Al comenzar 2010, Tlapacoyan tenía 54,321  habitantes, según los datos aportados por el INEGI. Actualmente ronda los 60,000. De los 2,454 municipios que hay en el país, Tlapacoyan ocupa el lugar número 342, por lo que a la cantidad de habitantes se refiere. Cada uno de sus pobladores configura una historia y Tlapacoyan tiene, por lo tanto, 60,000 historias. La foto panorámica que se muestra sobre estas líneas nos muestra la plaza de armas, la iglesia de la Asunción y las cafeterías localizadas junto a la iglesia hasta llegar a la calle Héroes. Está tomada desde el palacio municipal. La que encabeza estas crónicas nos muestra el palacio, el parque central o plaza de armas, la iglesia y las mismas tres cafeterías que se ubican frente al parque.

 

Un espacio en mi corazón.

Mi agradecimiento profundo a todos los que han respondido al llamado que hice en mi crónica de la semana pasada para que me escribieran si tenían algún dato que aportar al caso del secuestro de Toño Diez; me dirijo a ellos y a todos los que se han tomado la molestia de escribirme con comentarios que puedo decir que son el motor, la motivación de este cronista para seguir adelante.

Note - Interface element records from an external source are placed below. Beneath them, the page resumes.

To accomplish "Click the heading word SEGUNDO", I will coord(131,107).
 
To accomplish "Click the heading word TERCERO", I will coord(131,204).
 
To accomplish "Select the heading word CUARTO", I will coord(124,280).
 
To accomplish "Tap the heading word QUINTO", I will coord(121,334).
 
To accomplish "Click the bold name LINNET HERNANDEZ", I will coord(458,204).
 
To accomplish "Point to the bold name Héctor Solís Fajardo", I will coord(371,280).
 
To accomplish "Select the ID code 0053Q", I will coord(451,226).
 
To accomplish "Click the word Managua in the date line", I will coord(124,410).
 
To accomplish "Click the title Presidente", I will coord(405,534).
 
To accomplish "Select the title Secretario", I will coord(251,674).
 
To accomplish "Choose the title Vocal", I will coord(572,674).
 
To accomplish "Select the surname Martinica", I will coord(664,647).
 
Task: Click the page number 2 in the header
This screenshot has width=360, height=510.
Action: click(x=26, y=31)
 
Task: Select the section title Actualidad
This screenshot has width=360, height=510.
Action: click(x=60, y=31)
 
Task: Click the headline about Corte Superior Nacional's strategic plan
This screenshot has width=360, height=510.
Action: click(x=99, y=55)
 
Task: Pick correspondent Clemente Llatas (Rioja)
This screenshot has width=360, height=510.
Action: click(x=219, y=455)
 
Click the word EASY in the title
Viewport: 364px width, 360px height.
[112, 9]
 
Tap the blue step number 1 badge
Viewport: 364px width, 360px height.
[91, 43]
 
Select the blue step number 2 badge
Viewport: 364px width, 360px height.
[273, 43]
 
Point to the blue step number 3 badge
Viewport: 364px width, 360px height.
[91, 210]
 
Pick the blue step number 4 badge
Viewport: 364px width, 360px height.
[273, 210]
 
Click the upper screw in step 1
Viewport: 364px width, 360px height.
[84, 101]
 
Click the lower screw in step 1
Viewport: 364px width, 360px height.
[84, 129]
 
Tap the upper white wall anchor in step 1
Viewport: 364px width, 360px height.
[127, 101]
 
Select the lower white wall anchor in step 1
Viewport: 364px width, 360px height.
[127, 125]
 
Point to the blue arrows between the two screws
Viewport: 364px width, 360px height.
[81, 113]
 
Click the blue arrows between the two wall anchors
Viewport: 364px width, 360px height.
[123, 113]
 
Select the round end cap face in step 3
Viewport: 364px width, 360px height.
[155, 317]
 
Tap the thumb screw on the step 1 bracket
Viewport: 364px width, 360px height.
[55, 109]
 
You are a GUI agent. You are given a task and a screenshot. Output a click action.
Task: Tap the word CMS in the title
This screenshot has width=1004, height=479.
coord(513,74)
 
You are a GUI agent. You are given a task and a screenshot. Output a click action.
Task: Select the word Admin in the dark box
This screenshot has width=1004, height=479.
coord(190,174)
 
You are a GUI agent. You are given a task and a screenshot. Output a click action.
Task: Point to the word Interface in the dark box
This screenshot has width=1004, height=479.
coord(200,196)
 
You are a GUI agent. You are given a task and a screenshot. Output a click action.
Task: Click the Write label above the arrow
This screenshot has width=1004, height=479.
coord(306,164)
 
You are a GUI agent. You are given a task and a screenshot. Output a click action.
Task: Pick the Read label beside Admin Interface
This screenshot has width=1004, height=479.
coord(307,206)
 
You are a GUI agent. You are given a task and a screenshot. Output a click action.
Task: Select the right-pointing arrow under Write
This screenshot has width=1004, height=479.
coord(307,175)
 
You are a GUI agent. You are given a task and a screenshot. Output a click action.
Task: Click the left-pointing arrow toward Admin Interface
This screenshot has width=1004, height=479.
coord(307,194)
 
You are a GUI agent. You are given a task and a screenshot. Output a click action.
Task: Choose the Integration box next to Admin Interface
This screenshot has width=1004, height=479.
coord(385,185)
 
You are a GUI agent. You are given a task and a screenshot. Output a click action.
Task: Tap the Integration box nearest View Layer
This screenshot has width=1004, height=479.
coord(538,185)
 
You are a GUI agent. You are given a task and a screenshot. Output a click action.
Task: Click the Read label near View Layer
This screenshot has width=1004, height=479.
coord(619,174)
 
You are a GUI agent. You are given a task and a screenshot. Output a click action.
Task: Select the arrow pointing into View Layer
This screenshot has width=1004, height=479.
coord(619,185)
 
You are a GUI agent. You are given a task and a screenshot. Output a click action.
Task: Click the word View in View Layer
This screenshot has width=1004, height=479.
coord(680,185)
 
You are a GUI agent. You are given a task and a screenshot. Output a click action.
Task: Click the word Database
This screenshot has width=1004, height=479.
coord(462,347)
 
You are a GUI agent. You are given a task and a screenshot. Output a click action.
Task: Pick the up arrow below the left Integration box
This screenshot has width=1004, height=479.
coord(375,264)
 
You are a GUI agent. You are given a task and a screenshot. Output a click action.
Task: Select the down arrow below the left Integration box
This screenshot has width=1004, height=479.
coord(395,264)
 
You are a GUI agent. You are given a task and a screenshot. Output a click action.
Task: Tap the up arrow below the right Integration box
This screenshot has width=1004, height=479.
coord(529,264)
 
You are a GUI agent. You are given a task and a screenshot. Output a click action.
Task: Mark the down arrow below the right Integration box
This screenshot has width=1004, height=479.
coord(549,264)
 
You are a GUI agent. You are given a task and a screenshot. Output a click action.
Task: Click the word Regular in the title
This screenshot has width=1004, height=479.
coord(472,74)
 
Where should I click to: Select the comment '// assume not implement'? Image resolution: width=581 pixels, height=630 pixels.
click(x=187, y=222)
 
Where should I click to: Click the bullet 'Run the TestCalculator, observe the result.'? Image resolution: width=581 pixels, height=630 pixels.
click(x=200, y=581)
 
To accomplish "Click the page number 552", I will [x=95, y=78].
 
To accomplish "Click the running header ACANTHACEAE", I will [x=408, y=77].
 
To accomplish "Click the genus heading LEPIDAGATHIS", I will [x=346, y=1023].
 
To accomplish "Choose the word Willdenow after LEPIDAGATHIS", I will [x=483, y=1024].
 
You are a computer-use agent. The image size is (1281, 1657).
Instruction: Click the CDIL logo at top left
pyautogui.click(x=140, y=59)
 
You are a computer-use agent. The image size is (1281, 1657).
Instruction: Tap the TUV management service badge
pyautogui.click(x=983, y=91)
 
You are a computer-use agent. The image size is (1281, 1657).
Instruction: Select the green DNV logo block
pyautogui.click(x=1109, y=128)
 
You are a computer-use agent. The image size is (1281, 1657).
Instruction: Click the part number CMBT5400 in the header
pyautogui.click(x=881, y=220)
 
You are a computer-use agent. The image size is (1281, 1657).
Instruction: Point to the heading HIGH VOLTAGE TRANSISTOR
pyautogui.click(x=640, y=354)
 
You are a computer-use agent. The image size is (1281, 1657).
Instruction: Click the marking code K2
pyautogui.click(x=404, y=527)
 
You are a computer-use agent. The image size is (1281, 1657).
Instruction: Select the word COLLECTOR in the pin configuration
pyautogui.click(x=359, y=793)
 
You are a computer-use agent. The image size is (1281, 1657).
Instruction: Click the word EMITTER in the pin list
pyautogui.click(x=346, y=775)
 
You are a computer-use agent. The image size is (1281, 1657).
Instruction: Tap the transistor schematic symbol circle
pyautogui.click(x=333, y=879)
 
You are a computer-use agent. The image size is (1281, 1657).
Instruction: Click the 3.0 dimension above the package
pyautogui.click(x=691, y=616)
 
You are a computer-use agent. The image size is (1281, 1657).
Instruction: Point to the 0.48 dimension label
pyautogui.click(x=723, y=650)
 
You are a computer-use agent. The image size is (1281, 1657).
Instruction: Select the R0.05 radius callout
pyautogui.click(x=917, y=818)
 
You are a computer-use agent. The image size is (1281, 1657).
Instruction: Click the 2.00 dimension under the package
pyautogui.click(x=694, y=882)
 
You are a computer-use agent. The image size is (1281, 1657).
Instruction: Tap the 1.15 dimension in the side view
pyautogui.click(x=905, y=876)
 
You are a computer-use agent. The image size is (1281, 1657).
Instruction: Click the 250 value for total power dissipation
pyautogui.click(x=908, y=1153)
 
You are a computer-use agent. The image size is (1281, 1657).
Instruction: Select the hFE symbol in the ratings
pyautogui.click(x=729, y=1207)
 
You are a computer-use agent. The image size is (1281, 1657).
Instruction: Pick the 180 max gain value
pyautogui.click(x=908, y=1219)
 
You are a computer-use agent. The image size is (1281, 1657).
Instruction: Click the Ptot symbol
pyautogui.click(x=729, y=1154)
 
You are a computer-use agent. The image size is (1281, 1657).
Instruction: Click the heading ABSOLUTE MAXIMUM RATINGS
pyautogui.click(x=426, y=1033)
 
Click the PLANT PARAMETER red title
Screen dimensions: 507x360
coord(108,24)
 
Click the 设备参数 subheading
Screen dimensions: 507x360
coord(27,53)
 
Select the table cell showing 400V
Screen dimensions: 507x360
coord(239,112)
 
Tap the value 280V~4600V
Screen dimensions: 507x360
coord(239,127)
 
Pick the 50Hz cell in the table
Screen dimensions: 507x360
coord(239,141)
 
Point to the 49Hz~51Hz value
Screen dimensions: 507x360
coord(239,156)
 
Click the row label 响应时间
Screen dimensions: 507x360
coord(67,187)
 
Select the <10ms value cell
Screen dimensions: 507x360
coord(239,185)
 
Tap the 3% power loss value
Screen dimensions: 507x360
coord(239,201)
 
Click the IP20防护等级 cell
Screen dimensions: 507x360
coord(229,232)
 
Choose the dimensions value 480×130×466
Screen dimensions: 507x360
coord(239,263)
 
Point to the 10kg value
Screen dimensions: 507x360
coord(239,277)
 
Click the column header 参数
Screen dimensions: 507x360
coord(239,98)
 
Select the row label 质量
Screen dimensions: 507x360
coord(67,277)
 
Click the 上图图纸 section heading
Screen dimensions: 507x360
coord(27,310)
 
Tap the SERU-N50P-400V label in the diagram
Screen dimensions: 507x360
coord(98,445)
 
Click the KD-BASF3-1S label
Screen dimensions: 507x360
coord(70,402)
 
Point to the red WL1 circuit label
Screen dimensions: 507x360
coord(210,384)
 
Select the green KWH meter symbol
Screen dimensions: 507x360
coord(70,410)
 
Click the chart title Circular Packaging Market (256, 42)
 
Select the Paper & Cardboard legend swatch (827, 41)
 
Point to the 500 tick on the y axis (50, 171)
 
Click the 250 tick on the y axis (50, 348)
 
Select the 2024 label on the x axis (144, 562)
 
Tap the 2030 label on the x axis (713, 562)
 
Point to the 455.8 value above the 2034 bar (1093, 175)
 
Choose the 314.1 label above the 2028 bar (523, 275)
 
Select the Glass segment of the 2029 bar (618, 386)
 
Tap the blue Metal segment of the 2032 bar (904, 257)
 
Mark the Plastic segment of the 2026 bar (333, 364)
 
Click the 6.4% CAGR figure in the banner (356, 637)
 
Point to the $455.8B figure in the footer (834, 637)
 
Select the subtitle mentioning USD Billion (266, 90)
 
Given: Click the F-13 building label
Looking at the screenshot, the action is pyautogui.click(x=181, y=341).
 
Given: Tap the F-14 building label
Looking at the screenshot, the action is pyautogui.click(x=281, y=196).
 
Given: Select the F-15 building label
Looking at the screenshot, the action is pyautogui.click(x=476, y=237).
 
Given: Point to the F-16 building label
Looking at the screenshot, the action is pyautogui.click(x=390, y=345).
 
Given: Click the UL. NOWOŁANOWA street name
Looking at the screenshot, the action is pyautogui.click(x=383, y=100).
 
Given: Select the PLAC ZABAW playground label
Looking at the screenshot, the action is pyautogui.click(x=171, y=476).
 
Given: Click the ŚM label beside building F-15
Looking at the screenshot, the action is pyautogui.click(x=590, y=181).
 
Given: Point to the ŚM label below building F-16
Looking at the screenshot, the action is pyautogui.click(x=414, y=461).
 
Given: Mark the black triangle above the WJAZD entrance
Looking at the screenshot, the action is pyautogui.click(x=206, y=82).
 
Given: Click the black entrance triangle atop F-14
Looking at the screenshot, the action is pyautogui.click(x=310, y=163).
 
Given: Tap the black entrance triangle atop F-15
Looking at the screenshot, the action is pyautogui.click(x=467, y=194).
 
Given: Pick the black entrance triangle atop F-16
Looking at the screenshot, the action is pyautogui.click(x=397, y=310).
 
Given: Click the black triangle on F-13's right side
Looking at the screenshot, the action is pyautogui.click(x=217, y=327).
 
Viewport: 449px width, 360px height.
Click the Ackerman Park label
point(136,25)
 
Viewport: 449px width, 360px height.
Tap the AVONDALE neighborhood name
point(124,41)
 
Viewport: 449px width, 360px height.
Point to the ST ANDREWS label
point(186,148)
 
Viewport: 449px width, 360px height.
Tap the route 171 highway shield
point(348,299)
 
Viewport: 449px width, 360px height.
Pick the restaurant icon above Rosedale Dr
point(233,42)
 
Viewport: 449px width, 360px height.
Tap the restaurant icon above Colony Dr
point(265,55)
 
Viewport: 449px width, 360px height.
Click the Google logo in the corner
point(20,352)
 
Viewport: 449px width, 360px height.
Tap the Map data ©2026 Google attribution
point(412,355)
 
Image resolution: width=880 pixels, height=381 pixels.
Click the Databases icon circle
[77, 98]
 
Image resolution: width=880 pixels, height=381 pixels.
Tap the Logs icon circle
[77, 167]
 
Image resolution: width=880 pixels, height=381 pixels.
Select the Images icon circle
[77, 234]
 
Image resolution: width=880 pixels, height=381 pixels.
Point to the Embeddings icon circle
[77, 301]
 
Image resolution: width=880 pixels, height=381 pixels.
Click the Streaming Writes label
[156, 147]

Las Crónicas de Tlapacoyan aparecen cada lunes en el periódico Gráfico de Martínez de la Torre, en la sección Elite y aparecen también, un día después, en Código Diez (codigodiez.mx o tlapacoyan.mx). Del diario circulan miles de ejemplares por toda la región. Me han escrito lectores tanto de Tlapacoyan, como de Martínez de la Torre, San Rafael, Papantla, Gutiérrez Zamora, Poza Rica, Perote, Xalapa, y Veracruz. Y la lista de quienes reciben Código Diez pasa ya de diez mil lectores, que sumados a los que colateralmente a estos leen la publicación y a los que acceden por su cuenta a la misma, nos dan una cifra incalculable de lectores con los que estoy en deuda. Espero tener la suerte de seguir contando con ustedes.

Para todos, mi reconocimiento más sincero y mi afecto, queridos lectores; algunos conocidos por mi, otros que descubro apenas con mensajes que me permiten tratar a personas interesadas en la cultura, en la historia y en mis investigaciones.

Colocamos la crónica también en Facebook, con un recibimiento tan amplio como inesperado. Para los amigos de Facebook también he abierto un espacio en mi corazón. Muchas gracias.

El apoyo de Gaby Guichard fue determinante, tanto para el éxito en Facebook como en la difusión de los impresos. No escatimó esfuerzos para la discusión de las ideas y el aporte de datos que conformaron la crónica. No hay manera de agradecerle con palabras su interés, su empuje en los momentos en que el ánimo decaía y su determinación.

Leo y respondo toda la correspondencia. Si usted no ha recibido respuesta todavía, tenga la seguridad de que la tendrá. Tengo mucha información que analizar, una por una, pero de todas me ocupo.

Sucede que a lo largo de los últimos años, he tenido que dejar en el tintero, o en el archivo personal, casos de los que he escrito pero que tal vez nunca vean la luz, tanto en el caso de las crónicas como de mi columna Personajes, que aparece en Código Diez. Las razones son diversas, casi evidentes, pero en su gran mayoría se pueden atribuir a heridas que comienzan a cerrar y no tiene caso volver a abrir.